The theoretical development uses the property of CIPs that concepts that can be freely varied will have orthogonal representation. In principle, the Euclidean inner product could have this property (i.e., could be a CIP) and it wouldn’t be necessary to explicitly do a unifying transformation. The evidence that the transformation is necessary is simply that Park et al find naive Euclidean doesn’t respect semantics, and we also found that naive Euclidean doesn’t reflect the geometric structure we derive (see figure 12).

The CIP property is necessary to connect 'freely varying' and orthogonality, and is used in theorem 8.

Finally, regarding the “word-token-concept” gap: We did not fully understand what you’re asking here---is it possible for you to clarify?

Our best guess is that the question is basically about the gap between LLMs as objects that represent sentences and WordNet as giving structure over words.

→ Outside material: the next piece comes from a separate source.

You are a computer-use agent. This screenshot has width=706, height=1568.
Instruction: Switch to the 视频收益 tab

If this is the question, then the resolution is simply that, in essence, we are studying the geometry induced by the softmax function, which connects sentence embeddings and word piece unembeddings. We use the wordnet word structure to pull out hierarchy from the words in the LLM vocabulary (see, in particular, the beginning of section 3)

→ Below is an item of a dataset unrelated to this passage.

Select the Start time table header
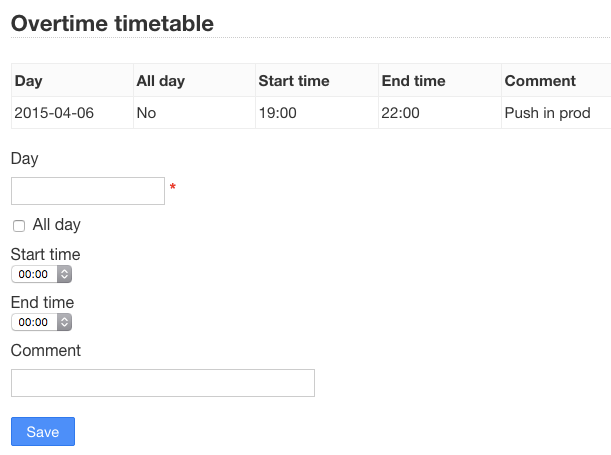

(The splitting stuff is mainly a control for potential finite sample issues in the experiments rather than a conceptually key point. The idea is just to evaluate with a separate test set to make sure that the observed structure can’t actually be a consequence of overfitting-like phenomena).

评论- word-token-concept

2024-11-27

I'm happy for now with the other points. Thank you for this request for clarification regarding the "word-token-concept" gap, let me articulate my concern more precisely. My confusion relates to how your findings bridge three distinct levels of representation:

WordNet synsets (word/concept level)
LLM tokens (subword/character level)
Semantic concepts (meaning level)

By my understanding, while WordNet gives us structure over words and their meanings, LLMs fundamentally operate on tokens which can be subwords, characters, or other units. You've shown geometric structure in the token space, but I'm looking to understand:

Your methodology for mapping between WordNet concepts and LLM tokens
How you handle cases where concepts map to multiple tokens
How you validate that the geometric structures reflect genuine semantic relationships rather than artifacts of token selection

You partially address this by mentioning space-prefixed tokens and including plural/case variations, but I believe the paper would be strengthened by explicitly describing your complete mapping methodology between WordNet concepts and token sets, your approach to handling tokenization effects, and evidence that your geometric findings reflect semantic structure rather than tokenization artifacts.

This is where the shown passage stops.